Menurut Jur Andi Hamzah dalam Bukunya “Hukum Acara Pidana” menyebutkan Peninjauan Kembali hanya boleh diajukan oleh si terpidana yang memperoleh kekuatan hukum tetap. Sedangkan menurut Buysro Muqaddas (Ketua Komisi Yudisial) menyatakan bahwa pasal 263 merupakan pasal yang limitative dan tidak diperkenankan adanya interpretasi.
Dalam praktek, PK merupakan upaya hukum luar biasa atas putusan yang telah memperoleh kekuatan hukum tetap (incraht) sehingga tidak dapat lagi disalurkan melalui upaya hukum biasa seperti banding atau kasasi. Jadi PK pada pokoknya hanya dapat diajukan atas putusan Mahkamah Agung (MA) atau putusan pengadilan tinggi yang tidak diajukan kasasi atau putusan pengadilan negeri yang tidak dimphonkan banding. Upaya ini berlaku untuk semua persoalan hukum baik dalam lingkup perkara perdata maupun maupun pidana, termasuk berlaku pula dalam perkara tata usaha Negara.
Lantas bagaimana dengan PK? Dimungkinkankah dilakukan oleh jaksa, seperti halnya terpidana atau ahli warisnya.
Guna menjawab pertanyaan tadi, tentu argumentasi selanjutnya harus didasarkan atas pasal 263 KUHAP dan praktik hukum yang berkembang. Dalam ayat 2-nya disebutkan bahwa terhadap putusan yang telah berkekuatan hukum tetap, kecuali putusan bebas atau lepas dari segala tuntuan hukum dapat diajukan peninjauan kembali.
Kata “kecuali” itulah kemudian menjadi dasar penolakan terhadap pengajuan PK oleh jaksa. Jika kata tersebut hanya dikaitkan dengan bentuk putusan, maka penolakan tersebut amat berdasar. Hal tersebut dikarenakan KUHAP hanya mengenal tiga bentuk putusan yakni bebas, lepas dari segala tuntutan hukum dan pemidanaan. Dengan demikian, praktis hanya putusan pemidanaan saja yang dapat diajukan PK menurut versi pasal 263 ayat 2 KUHAP.
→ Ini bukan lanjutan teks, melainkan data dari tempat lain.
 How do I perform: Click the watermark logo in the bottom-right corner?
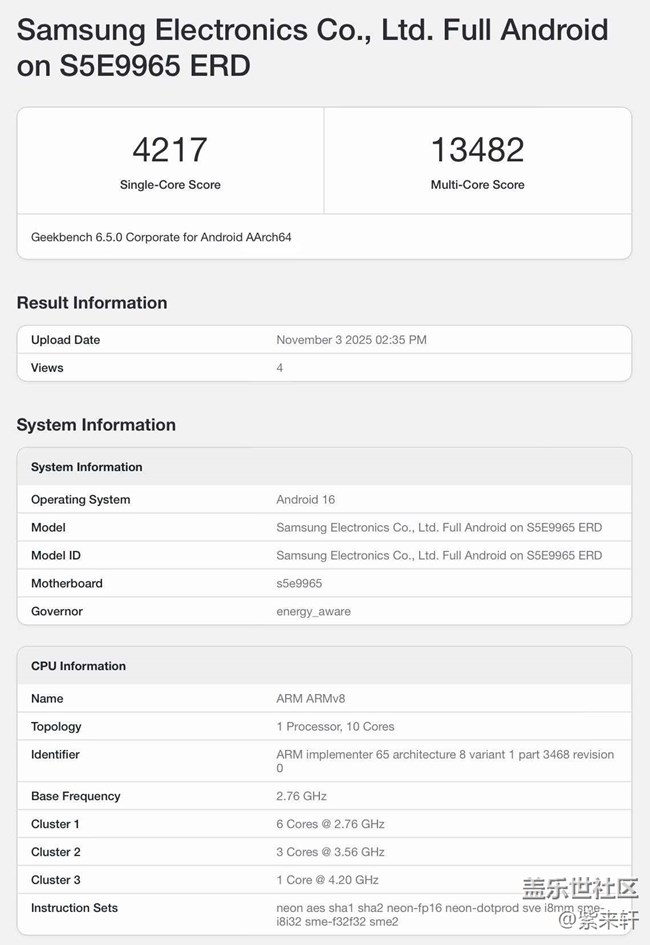[x=580, y=900]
Jelaslah pihak yang dirugikan oleh putusan pemidanaan adalah terpidana sehingga jaksa tidak mungkin mengajukan PK. Sebab tidak rasional rasanya mana-kala pihak yang diuntungkan oleh sebuah putusan berkehendak untuk menguji putusan tersebut.
Tetapi pasal 263 itu bukan hanya terdiri atas dua ayat saja, masih ada ayat lain yang memungkinkankan pihak yang me-‘rasa’ dirugikanan mengajukan PK. Penegasan ini penting artinya, mengingat dalam praktek seakan kerap dilupakan keberadaan ayat 3 dari pasal tersebut.
Jaksa penuntut umum (JPU) jelas adalah salah satu pihak dalam sistem peradilan pidana kita. Dan ia mewakili kepentingan masyarakat/negara, meski dakwaan yang ia ajukan dipersidangan hanya menimbulkan korban bagi seseoang saja. Oleh karena itu, seakan kita mengoyak nilai keadilan masyarakat mana-kala jaksa tidak diberi kesempatan untuk mengajukan PK.
Hanya saja kesempatan itu mesti disertai dengan berbagai pembatasan sehingga tidak setiap putusan yang telah berkekuatan hukum tetap dapat diajukan PK oleh jaksa. Walaupun kasusnya itu mendapat perhatian besar oleh publik, Ikhwal itu tentu berkenaan dengan azas legalitas yang menghendaki agar kaidah mesti terlebih dahulu ada sebelum proses hukum berlangsung.
Dalam KUHAP tidak diatur secara eksplisit mengenai kemungkinan bagi jaksa untuk mengajukan PK, tetapi disiratkan saja sebagai-mana terdapat dalam pasal 263 ayat 3. Ketentuan dimaksud menyebutkan bahwa terhadap putusan pengadilan dapat diajukan PK apabila perbuatan yang didakwakan dianggap “terbukti” namun tidak disertai dengan pemidanaan. Sudah barang tentu putusan seperti itu hanya akan mengusik jaksa penuntut umum (JPU). Dan bukan terpidana atau ahli warisnya sebab putusan seperti itu tidak merugikan mereka.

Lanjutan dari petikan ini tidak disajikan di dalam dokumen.